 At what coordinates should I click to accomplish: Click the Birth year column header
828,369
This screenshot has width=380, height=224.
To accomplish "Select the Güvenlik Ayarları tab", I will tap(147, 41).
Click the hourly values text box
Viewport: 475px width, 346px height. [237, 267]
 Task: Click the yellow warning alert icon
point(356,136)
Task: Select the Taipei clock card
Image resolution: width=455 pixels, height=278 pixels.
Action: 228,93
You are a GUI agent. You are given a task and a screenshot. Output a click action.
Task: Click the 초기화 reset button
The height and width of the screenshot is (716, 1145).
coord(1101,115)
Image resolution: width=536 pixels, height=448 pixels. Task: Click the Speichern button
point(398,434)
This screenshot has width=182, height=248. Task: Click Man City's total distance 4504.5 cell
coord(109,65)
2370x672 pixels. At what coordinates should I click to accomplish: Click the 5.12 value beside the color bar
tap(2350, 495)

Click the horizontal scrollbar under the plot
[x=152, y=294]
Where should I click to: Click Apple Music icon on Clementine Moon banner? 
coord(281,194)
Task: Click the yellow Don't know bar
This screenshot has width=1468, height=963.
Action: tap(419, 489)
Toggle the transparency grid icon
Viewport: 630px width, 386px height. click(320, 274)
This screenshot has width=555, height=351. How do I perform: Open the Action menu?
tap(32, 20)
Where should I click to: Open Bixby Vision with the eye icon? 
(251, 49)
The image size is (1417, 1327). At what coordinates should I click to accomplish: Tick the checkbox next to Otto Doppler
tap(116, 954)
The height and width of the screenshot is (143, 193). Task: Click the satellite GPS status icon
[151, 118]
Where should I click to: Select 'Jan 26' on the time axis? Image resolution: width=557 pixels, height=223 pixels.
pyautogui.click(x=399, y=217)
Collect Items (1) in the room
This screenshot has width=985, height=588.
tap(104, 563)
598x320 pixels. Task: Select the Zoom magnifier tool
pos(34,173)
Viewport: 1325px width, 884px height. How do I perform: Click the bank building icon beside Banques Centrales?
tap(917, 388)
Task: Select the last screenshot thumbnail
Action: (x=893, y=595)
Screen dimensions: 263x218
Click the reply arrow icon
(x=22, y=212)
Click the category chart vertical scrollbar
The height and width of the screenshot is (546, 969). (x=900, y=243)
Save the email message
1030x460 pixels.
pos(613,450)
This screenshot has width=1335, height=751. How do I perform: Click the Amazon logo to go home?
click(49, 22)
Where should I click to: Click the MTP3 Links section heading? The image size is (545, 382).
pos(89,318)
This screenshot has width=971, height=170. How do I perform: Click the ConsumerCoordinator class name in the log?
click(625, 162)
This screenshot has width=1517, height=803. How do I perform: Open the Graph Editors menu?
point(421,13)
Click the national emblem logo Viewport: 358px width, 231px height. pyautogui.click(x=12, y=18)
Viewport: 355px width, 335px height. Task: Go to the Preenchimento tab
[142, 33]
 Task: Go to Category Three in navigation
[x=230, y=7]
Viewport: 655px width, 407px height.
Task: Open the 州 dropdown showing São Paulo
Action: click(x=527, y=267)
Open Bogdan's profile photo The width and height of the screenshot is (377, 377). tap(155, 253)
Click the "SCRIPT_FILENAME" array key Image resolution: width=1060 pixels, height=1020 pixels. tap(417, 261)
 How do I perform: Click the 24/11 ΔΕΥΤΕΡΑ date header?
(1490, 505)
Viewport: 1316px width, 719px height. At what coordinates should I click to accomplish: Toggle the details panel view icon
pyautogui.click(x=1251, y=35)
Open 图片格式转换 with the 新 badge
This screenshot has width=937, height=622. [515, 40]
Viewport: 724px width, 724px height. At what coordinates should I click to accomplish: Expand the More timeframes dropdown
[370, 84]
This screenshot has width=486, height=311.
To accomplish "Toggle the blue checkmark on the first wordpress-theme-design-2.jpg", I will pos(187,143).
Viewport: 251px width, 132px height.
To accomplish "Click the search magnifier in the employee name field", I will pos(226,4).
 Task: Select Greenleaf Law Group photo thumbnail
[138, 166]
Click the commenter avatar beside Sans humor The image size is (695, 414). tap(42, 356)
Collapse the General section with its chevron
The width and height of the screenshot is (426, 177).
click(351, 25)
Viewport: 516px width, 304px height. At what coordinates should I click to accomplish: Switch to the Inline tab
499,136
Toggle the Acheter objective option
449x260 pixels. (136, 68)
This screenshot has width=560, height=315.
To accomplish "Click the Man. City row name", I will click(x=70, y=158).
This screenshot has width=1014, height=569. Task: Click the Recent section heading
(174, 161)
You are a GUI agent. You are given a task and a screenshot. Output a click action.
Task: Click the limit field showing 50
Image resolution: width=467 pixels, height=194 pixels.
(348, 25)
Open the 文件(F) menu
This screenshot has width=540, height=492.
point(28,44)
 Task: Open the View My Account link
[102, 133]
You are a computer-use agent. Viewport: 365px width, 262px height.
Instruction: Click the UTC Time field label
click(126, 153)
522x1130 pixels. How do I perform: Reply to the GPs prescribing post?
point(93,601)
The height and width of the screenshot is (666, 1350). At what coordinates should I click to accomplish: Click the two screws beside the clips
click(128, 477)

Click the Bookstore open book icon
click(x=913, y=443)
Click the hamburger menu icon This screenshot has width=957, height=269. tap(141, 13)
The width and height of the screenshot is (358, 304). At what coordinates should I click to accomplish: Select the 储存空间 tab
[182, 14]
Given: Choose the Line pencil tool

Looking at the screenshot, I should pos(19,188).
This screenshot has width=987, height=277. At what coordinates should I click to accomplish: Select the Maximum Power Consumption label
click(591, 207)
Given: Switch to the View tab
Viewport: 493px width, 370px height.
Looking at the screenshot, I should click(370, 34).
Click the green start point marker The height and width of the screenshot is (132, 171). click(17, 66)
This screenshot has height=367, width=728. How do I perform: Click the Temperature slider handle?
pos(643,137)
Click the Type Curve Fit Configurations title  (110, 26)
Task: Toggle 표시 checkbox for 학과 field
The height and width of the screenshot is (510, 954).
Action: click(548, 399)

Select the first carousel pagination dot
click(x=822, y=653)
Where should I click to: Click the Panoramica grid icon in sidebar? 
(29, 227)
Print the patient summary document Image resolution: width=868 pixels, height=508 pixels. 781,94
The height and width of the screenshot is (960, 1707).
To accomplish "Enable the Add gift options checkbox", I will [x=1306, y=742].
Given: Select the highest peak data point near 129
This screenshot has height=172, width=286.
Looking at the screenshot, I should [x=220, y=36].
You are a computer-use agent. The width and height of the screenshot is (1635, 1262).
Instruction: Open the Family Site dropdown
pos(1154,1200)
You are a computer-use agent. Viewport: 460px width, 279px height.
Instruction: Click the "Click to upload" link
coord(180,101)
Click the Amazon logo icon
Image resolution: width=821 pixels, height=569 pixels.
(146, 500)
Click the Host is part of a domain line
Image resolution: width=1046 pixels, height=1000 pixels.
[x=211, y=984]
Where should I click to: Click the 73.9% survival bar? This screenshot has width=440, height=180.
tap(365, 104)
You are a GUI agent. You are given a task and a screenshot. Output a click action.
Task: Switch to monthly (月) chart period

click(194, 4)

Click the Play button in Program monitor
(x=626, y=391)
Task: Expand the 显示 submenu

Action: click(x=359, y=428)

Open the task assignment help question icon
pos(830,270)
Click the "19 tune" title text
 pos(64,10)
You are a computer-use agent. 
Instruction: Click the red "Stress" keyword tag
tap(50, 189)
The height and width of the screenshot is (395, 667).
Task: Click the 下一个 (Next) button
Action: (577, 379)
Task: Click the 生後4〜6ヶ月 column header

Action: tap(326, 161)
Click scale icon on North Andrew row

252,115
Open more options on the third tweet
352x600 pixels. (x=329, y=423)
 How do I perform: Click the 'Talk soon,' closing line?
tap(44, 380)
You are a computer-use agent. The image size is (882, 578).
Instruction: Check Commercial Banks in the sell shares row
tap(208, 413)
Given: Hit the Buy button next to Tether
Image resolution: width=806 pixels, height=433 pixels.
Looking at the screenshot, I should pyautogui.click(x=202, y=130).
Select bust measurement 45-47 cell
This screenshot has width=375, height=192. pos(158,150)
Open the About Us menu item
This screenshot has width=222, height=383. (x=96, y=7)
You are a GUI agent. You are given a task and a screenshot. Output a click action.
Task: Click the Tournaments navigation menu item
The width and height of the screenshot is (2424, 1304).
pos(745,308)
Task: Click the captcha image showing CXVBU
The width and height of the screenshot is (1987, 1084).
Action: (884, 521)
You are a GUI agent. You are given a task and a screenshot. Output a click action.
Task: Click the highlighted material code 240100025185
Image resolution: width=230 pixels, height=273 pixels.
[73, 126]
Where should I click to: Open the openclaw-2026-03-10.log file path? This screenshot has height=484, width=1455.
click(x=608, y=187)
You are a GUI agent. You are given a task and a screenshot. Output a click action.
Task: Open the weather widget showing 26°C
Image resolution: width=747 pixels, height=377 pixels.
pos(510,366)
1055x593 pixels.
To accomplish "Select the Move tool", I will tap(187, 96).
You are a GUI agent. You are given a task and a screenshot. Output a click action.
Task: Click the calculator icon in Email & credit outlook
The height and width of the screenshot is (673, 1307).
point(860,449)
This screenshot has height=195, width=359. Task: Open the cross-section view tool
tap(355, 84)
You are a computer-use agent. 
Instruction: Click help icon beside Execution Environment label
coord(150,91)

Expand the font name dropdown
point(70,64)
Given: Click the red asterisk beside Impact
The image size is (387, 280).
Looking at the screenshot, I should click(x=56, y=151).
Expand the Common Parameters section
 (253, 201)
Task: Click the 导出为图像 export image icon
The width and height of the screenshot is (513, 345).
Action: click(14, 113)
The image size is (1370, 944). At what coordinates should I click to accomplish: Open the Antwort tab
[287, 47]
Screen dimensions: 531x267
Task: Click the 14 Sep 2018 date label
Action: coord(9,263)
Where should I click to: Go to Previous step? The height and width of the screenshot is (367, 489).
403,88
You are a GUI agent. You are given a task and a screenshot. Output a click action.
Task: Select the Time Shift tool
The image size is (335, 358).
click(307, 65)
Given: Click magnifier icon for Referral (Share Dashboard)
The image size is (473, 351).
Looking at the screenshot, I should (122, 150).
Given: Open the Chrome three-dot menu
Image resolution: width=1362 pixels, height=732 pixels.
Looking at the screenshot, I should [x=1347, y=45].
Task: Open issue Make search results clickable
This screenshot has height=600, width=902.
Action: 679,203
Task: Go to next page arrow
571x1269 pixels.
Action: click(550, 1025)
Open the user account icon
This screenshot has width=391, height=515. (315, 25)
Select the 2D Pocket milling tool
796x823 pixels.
==========
The required answer is the exact run of lines above starting at the line with "The width and height of the screenshot is (426, 177)." and ending at the line with "Task: Click the limit field showing 50", with both ends present.

The width and height of the screenshot is (426, 177).
click(351, 25)
Viewport: 516px width, 304px height. At what coordinates should I click to accomplish: Switch to the Inline tab
499,136
Toggle the Acheter objective option
449x260 pixels. (136, 68)
This screenshot has width=560, height=315.
To accomplish "Click the Man. City row name", I will click(x=70, y=158).
This screenshot has width=1014, height=569. Task: Click the Recent section heading
(174, 161)
You are a GUI agent. You are given a task and a screenshot. Output a click action.
Task: Click the limit field showing 50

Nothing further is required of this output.